The main workflow orchestrates all components:

async def async_main(project_id: Optional[str] = None, asset_id: Optional[str] = None):
    if project_id:
        # Use existing project
        project = vj.projects.get(project_id)
        audio_asset_id = asset_id
    else:
        # Create new project with audio
        project_id, audio_asset_id = search_and_render_audio()
        project = vj.projects.get(project_id)
        
        # Search and download videos
        successful_videos = 0
        processed_urls = set()
        
        async with search_agent.run_mcp_servers():
            result = await search_agent.run(
                "Find recent Nathan Fielder clips",
                usage_limits=UsageLimits(request_limit=5)
            )
        
        # Download and upload videos to project
        for video in result.output.videos:
            if video.url not in processed_urls and successful_videos < 5:
                processed_urls.add(video.url)
                try:
                    # Download video
                    safe_title = video.title.replace('/', '-')
                    output_filename = f"{safe_title}.mp4"
                    download(video.url, output_path=output_filename)
                    
                    # Upload to project
                    project.upload_asset(
                        name=video.title,
                        description=f"Agent downloaded: {video.title}",
                        filename=output_filename
                    )
                    successful_videos += 1
                    os.remove(output_filename)  # Clean up
                except Exception as e:
                    print(f"Error processing {video.title}: {e}")
        
        # Wait for video analysis
        time.sleep(45)
    
    # Create the final edit
    async with edit_agent.run_mcp_servers():
        asset = vj.assets.get(audio_asset_id)
        asset_length = asset.create_parameters['metadata']['duration_seconds']
        
        result = await edit_agent.run(
            f"""Create an edit using all video assets in project '{project.id}'.
            Use audio asset '{audio_asset_id}' as voiceover (0 to {asset_length} seconds).
            Set all video audio levels to 0. Show outdoor scenes first.
            Total video duration must match voiceover duration ({asset_length} seconds).
            Create the edit but don't render the final video.""",
            usage_limits=UsageLimits(request_limit=14)
        )
    
    print(f"Created edit: {result.output.edit_id} in project: {result.output.project_id}")

The workflow handles:

Creating or reusing projects
Downloading and managing video assets
Synchronizing video edits with audio duration
Error handling and retries

Running the Agent

The agent can be run from the command line:

@click.command()
@click.option('--project-id', '-p', help='Existing project ID to use')
@click.option('--asset-id', '-a', help='Audio asset ID for the edit')
def main(project_id: Optional[str] = None, asset_id: Optional[str] = None):
    import asyncio
    asyncio.run(async_main(project_id, asset_id))

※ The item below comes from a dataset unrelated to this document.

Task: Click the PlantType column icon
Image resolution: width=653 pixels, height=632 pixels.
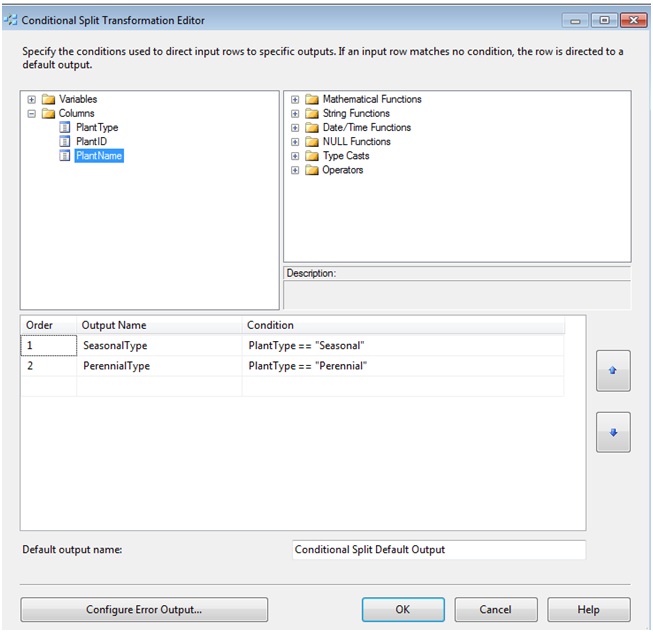Action: click(65, 128)

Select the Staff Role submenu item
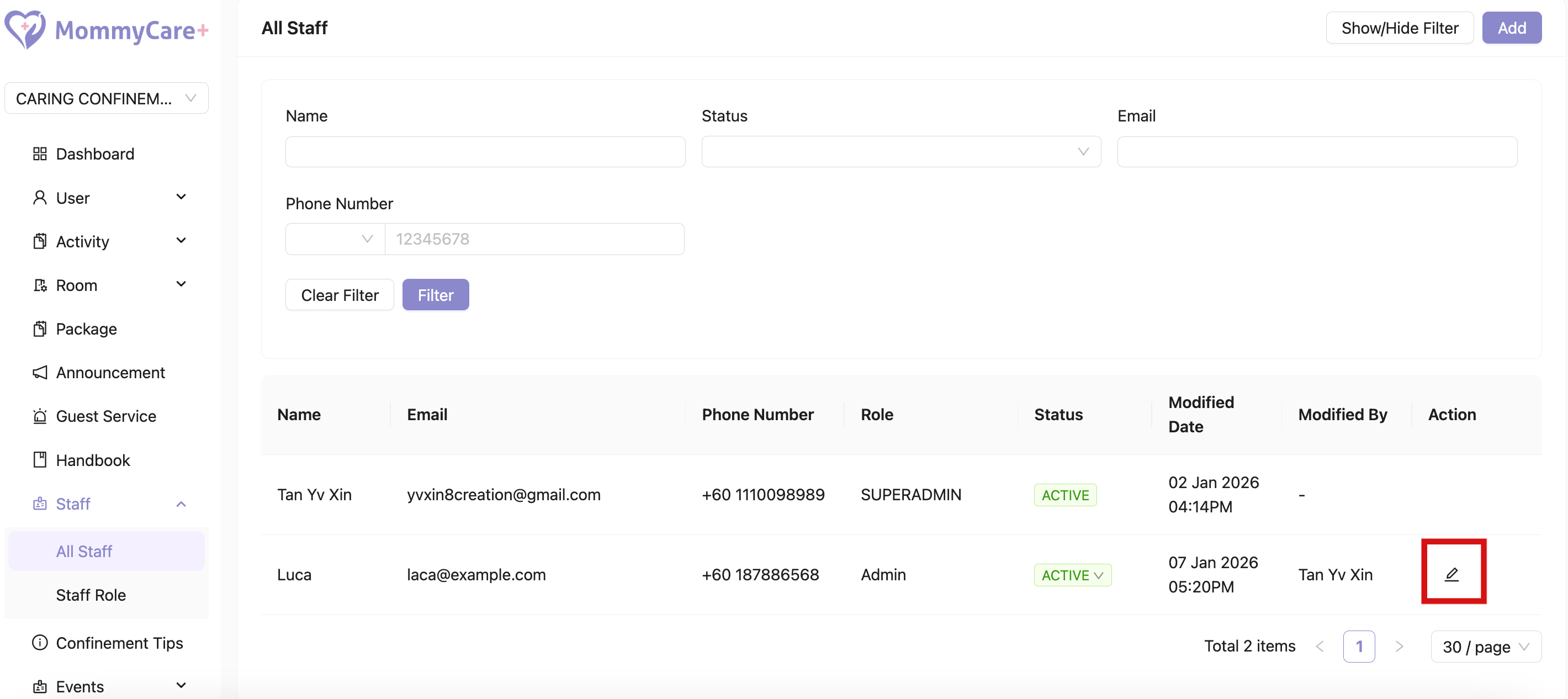click(91, 595)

if __name__ == "__main__":
    main()

Best Practices

When building agents with Video Jungle:

1. Error Handling

Always wrap download and upload operations in try-except blocks
Keep track of processed URLs to avoid duplicates
Implement retry logic for network operations

2. Resource Management

Clean up downloaded files after uploading
Use appropriate timeouts for MCP servers
Set usage limits to control API costs

3. Agent Design

Use specialized agents for different tasks (search vs. edit)
Choose appropriate models based on task complexity
Provide detailed instructions to guide agent behavior

4. Audio-Video Synchronization

Always check audio duration before creating edits
Set video audio levels to 0 when using voiceovers
Ensure total edit duration matches audio length

5. Monitoring

Use logfire for observability
Instrument agents to track performance
Log progress for long-running operations

Remember to handle API rate limits and implement appropriate delays between operations. The time.sleep(45) in the example allows time for video analysis to complete.

By following these patterns, you can build sophisticated agents that automate complex video generation workflows while maintaining quality and reliability.